Being dead doesn't hurt, it's the dying that's hard. What I'm wondering today is why. If it's inevitable (nothing lasts forever) then why is it so hard to let go, say goodbye, change gears, jobs, relationships, cities? Is all the keening and grieving really necessary? Why? If I could remember that after the end, there is relief, if I could remember the fresh breeze and spaciousness that follows, would that consciousness ease the rigors of letting go?

No way to answer for myself, since I never remember. During the dying process, I'm outraged, frightened by the portents of change. I hang on tighter than ever. You'd think, knowing about that window waiting to open, I could be more graceful. You'd think.

7 comments:

Barbara said...

A belief in a life after death is the open window that allows some people to gracefully let go. My belief in an afterlife gets stronger with each passing day. It's sunny and pink (much like your last picture) and there is such nice music playing -- a string quartet? -- through that open window. I'm not thinking about resurrection, just a comfortable beautiful peace after the end.

Reya Mellicker said...

Peace, love, and reunion with those who have already passed. I see it, too, and yeah, come to think of it - it IS pink!

But I'm talking about every ending, the never ending experience of things ending within the span of a lifetime. Sometimes it seems like a lot.

but in the end, it's always worth the sacrifice because of the redemption, the breeze coming in the open window. The stories of Passover and Easter are just so perfect! Go figure.

R.L. Bourges said...

when you're in the grieving, that's where you are. The whole world can tell you "it's for the best, you'll feel better, a new day is coming, a better opportunity, a nicer job - whatever). Loss has its own rythm and its own pace. Just can't rush those blooms on the tree by pulling open the buds, unfortunately. The good thing about aging is that it becomes easier to remember that "la joie vient toujours après la peine" (joy always comes after sadness).
Those pink flowers against the sky? Made me breathe a "whoosh" of delight (bet that's how the tree feels too).

hele said...

"You'd think, knowing about that window waiting to open, I could be more graceful. You'd think."

Oh yes.

How often do I also find myself thinking this after desperately trying to force the window open longing to let some fresh air in. Then when I have given up I realise that somehow while I was facing away from it, banging my head against the wall in despair, the window gently opened by itself and fresh spring air is filling the room.

Lynne said...

Beautiful photos, Reya! I am SO jealous of your spring blooms and blue sky. sigh. I'm ready to open my window to spring and let winter die!
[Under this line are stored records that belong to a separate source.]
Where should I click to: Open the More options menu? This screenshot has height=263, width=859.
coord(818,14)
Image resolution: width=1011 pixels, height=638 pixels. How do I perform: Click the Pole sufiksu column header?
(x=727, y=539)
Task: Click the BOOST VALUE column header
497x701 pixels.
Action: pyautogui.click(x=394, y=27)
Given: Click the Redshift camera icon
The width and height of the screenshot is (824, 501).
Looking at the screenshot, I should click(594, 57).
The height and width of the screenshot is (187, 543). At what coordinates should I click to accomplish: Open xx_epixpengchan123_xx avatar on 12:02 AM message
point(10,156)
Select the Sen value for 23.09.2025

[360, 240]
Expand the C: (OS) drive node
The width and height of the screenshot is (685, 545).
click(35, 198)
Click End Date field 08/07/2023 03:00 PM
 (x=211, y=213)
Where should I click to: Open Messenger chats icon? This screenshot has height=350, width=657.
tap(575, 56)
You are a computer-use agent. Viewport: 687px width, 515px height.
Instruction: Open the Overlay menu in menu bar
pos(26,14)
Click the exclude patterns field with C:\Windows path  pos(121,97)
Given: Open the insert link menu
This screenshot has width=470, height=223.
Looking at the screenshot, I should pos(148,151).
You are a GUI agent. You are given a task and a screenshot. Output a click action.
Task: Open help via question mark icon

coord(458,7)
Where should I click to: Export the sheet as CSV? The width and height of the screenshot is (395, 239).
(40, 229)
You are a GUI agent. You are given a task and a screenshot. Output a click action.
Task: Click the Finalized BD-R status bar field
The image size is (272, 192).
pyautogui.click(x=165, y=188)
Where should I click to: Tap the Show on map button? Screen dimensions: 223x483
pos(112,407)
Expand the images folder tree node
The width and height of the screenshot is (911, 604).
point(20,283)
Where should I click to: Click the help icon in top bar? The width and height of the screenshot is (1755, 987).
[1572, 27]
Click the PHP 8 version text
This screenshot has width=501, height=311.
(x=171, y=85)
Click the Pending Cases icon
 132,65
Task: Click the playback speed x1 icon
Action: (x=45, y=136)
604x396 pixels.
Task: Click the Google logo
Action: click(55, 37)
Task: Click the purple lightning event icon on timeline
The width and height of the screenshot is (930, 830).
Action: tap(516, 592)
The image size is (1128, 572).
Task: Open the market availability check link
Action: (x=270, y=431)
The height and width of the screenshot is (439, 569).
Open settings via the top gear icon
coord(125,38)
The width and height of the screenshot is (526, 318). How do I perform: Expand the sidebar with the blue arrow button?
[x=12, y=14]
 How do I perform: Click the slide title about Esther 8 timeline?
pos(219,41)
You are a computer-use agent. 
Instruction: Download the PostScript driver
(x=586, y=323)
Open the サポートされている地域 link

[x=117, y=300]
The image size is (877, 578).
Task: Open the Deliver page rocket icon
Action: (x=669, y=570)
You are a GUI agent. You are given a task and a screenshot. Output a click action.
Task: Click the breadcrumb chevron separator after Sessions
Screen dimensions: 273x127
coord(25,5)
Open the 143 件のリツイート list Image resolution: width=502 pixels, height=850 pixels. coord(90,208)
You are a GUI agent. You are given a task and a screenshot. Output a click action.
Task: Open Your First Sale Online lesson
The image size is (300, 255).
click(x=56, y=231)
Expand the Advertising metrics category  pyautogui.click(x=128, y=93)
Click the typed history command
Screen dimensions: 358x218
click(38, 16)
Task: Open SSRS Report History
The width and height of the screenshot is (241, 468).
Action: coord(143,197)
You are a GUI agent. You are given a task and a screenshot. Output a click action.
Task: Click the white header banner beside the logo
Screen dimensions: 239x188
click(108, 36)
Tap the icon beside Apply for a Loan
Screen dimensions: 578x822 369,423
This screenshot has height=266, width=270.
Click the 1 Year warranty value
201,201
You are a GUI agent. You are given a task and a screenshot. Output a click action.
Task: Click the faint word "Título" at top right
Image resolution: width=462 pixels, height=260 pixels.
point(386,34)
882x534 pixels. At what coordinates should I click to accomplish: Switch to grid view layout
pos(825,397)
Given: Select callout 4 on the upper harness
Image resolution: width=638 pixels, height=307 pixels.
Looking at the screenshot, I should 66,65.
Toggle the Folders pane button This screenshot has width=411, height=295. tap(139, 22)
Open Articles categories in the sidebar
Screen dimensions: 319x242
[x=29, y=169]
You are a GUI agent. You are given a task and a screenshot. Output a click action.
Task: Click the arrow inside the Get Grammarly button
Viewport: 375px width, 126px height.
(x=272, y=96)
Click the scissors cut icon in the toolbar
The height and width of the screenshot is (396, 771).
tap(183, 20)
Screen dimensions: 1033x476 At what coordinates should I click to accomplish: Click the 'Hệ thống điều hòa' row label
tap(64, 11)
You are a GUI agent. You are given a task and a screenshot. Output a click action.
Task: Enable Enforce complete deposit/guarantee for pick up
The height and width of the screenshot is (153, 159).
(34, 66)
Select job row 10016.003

When I let go of something I don't always feel relief. Sometimes it lingers on and on, clinging to my brain like a piece of pesky fuzz I can't get off.

Other times there is that very sweet feeling of freedom and liberation; like when we left Colorado for New Jersey. It's a great feeling.

Anonymous said...

ohhhhhhh I could gaze upon the pink of the blossoms in your last photo for hours-- that is truly the shade of my favorite color-- so lovely.

i don't know aything about death except when it comes I want it to find me planting cabbages, just like Montaigne . .

bisous, bp

Anonymous said...

Isn't it truly lovely when winter dies and spring is born?